Friday, May 28, 2010

The Heath Care Bureaucracy Boondoggle

I had an interesting conversation with my doctor the other day. He was saying that in the 1960's, there was about 1 administrator for every 10 physicians, most health care costs were payed out of pocket, and as a result, most insurance covered a significantly smaller percentage of total costs. This all makes sense. The science of health care has developed so many new and wonderful opportunities to treat people in the last fifty years, but all that progress was not achieved without cost. Furthermore, the government steps in more and more to regulate the industry of health care to do what doctors are clearly unable or unwilling to do for themselves, and enforce the Hippocratic Oath. We all know how in bed all doctors are with the Pharmaceutical companies, and then there are all those needless tests to justify the extravagant cost of otherwise pointless equipment and procedures!

Anyway, the net result of all this regulation is that today the ratio is reversed - we now have about 10 administrators for every doctor! So for every new doctor we've added 100 administrators in the past half-century. That's really eff-d up. That means that the cost of care covers not only the expertise of the doctor, but also the salaries of all those administrators. My doctor went on to generalize that most of the administrators in the next building over were needed for compliance to Federal, State, and Local government regulations. Translation: skyrocketing health care costs are a direct result and are primarily driven by the increasing influence of government.

And now thanks to Democrats this country has just created a massive new regulatory requirement on health care. That means more administrators, not fewer, and like I've always said, costs can only go up. Any savings claimed is a total lie.

Furthermore, he described how under government programs such as Medicare, the government tells the provider what it will pay, and of course the provider has no recourse. So as the cost model goes up and the price model goes down, who gets squeezed? Doctors, of course, because patients don't see administrators, and therefore can have no emotional reaction to them. It's the same thing with schools: Always threaten to fire teachers, never administrators, because teachers teach and we see them everyday, but nobody knows what the hell an administrator does.

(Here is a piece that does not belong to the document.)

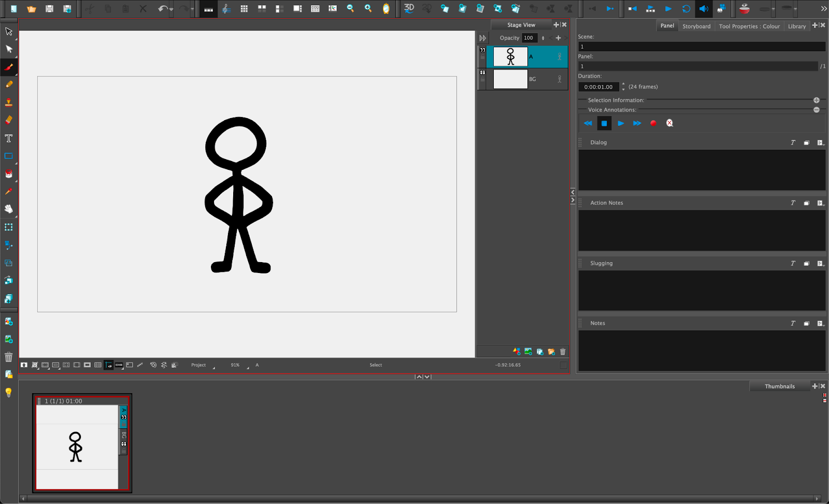Viewport: 829px width, 504px height.
Task: Click the layer Opacity value field
Action: (x=528, y=38)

He predicts that the best and brightest will no longer go into medicine. People may still be motivated by the job, but without appropriate financial incentive many of the high-achievers will affect their desired lifestyle in other fields that are not so heavily controlled. And why wouldn't they? These are the people who make it all work, and the government wants to penalize them for their effort. Screw that.

So get ready to see your primary care physician replaced by a nurse practitioner or PA or worse! That much is an absolute certainty. It's only too bad we can't inflict the same quality of health care under socialism on the a-holes who created it.